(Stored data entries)
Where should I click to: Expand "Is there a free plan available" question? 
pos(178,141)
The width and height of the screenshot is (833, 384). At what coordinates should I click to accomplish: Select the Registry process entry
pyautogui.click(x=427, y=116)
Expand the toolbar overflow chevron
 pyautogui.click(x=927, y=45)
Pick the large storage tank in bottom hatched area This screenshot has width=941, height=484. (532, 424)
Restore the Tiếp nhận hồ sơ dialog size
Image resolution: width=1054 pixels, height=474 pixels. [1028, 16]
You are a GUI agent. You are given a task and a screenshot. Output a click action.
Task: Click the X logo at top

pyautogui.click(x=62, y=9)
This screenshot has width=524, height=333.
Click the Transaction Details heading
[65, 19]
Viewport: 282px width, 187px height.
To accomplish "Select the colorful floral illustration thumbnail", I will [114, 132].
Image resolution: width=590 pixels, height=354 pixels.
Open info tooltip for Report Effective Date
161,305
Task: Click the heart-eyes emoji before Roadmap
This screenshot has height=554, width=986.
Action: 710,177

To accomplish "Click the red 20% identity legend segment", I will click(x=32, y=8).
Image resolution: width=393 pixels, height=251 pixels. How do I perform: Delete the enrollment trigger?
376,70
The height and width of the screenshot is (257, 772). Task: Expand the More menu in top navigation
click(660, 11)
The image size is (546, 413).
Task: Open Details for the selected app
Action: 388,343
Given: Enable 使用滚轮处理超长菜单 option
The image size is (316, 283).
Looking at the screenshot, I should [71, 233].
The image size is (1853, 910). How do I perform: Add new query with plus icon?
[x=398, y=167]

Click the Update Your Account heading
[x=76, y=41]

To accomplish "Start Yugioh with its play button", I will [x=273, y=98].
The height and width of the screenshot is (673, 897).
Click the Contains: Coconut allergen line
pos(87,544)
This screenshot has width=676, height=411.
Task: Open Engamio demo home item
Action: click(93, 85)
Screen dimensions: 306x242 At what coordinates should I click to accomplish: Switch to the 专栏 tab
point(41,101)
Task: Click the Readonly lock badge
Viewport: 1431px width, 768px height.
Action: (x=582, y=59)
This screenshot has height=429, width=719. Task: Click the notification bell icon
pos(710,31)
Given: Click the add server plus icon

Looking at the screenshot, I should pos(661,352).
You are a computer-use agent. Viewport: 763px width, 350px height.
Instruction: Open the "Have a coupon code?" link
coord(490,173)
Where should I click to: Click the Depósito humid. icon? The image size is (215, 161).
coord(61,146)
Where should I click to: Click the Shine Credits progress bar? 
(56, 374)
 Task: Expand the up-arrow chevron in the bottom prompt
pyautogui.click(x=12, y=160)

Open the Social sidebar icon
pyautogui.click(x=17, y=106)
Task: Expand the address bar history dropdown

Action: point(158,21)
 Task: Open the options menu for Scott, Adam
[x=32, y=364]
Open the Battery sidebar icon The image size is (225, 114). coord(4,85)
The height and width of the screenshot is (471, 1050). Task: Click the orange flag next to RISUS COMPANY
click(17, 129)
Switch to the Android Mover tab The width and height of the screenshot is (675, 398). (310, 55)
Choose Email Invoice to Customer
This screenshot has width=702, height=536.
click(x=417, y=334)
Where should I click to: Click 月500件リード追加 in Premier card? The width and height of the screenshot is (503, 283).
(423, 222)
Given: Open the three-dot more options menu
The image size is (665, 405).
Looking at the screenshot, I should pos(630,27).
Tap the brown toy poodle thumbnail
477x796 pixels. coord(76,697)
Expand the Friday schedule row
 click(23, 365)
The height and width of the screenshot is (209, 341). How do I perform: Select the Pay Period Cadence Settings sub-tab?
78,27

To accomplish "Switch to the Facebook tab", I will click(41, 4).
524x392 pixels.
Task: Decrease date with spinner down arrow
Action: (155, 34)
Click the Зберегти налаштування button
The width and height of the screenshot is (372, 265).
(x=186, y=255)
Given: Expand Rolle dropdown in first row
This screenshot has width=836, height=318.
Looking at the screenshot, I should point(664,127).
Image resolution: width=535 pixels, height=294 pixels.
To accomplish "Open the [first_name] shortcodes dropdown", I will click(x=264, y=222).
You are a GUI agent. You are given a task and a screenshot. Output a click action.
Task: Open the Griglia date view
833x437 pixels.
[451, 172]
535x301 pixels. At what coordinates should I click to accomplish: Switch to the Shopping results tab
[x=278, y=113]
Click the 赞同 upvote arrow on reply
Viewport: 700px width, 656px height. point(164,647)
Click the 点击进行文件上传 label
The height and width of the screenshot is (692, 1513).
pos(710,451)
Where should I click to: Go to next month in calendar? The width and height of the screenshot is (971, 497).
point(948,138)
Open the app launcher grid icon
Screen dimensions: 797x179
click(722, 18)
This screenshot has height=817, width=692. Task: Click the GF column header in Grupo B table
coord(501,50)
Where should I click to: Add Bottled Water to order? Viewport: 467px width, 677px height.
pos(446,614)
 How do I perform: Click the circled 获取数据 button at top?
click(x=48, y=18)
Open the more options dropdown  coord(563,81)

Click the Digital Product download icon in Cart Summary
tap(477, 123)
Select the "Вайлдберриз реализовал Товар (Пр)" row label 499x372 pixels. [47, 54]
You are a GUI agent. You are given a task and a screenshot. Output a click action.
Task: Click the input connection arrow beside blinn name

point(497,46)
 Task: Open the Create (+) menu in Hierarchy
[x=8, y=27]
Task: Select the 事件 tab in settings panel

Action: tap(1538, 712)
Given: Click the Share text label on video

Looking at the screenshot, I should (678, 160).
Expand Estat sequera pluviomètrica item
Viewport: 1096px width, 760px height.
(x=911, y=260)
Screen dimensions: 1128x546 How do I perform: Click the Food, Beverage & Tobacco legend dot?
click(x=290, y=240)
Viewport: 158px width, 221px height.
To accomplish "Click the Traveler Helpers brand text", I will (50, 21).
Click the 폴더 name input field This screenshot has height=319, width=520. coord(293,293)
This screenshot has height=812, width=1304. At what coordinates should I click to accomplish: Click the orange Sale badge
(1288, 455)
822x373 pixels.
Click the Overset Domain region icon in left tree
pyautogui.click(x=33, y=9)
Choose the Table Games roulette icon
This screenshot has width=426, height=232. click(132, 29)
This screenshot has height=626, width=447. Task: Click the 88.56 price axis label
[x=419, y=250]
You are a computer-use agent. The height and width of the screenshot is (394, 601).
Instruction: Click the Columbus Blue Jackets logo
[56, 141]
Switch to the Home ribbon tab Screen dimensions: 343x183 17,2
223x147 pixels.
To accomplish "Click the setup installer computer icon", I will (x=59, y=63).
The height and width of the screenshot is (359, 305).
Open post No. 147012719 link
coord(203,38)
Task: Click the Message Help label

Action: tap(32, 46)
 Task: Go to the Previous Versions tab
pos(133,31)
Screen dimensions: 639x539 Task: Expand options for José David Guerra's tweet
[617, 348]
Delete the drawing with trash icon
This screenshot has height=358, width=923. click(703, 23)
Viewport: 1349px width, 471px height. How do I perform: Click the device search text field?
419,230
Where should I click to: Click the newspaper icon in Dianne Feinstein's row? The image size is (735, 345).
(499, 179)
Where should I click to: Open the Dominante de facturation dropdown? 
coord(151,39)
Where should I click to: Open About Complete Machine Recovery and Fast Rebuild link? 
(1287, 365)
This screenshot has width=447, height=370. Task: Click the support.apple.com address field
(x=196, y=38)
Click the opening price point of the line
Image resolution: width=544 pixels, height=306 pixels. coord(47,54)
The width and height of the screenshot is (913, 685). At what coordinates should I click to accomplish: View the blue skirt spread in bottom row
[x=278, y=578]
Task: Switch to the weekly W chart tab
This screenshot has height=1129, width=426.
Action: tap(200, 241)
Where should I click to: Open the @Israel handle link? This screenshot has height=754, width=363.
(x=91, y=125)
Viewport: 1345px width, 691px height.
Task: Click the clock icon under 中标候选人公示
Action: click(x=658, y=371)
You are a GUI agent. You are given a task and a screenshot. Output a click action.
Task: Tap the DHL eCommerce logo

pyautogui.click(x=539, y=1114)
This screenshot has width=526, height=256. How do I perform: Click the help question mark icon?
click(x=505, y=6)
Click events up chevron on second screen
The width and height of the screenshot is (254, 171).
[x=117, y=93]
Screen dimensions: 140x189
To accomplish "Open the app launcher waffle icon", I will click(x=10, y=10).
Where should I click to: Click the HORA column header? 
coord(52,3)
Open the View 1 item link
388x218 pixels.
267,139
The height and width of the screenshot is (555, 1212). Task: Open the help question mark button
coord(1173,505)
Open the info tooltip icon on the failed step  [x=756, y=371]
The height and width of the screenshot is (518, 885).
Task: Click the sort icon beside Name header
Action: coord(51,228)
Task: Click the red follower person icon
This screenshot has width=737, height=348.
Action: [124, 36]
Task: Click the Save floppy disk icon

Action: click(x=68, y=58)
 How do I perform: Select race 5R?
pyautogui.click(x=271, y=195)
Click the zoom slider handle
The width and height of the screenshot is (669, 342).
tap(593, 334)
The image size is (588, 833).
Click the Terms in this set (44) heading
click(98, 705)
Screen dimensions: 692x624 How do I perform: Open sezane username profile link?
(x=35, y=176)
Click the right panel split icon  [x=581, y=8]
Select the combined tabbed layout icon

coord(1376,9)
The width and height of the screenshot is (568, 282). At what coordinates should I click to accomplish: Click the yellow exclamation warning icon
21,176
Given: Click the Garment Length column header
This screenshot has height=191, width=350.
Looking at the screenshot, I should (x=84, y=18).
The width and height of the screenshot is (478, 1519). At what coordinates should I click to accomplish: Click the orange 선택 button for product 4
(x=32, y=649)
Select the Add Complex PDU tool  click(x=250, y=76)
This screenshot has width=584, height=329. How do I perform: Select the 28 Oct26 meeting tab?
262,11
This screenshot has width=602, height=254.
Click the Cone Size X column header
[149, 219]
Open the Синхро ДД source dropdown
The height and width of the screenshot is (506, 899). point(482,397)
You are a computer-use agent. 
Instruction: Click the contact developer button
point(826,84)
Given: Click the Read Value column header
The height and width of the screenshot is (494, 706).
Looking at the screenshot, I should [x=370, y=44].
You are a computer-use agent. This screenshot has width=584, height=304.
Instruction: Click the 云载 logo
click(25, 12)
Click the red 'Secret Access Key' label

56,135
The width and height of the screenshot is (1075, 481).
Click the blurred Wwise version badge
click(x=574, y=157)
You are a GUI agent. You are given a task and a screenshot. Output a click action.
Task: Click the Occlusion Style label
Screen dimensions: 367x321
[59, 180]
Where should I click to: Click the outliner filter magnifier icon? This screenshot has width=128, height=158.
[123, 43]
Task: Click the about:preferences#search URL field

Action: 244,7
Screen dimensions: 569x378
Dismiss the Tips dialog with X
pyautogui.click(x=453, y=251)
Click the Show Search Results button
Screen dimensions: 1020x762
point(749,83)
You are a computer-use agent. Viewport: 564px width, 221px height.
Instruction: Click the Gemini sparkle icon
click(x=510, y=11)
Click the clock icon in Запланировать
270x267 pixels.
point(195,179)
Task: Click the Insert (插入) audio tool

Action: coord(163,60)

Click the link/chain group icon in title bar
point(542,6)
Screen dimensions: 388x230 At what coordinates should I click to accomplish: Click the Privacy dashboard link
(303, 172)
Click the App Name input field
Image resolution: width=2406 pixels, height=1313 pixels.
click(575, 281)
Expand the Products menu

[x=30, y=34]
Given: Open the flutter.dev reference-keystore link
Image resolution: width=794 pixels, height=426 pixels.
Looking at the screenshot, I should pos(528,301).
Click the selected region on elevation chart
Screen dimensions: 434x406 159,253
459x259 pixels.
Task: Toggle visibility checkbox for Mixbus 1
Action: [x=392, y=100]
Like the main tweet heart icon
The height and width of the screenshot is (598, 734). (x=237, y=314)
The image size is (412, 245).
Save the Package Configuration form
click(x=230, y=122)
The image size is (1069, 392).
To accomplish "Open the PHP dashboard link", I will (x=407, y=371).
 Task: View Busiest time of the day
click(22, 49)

THE PROBLEM: What is needed here is how many lines of the entries contain "launcher"; give that number alone.

REPLY: 2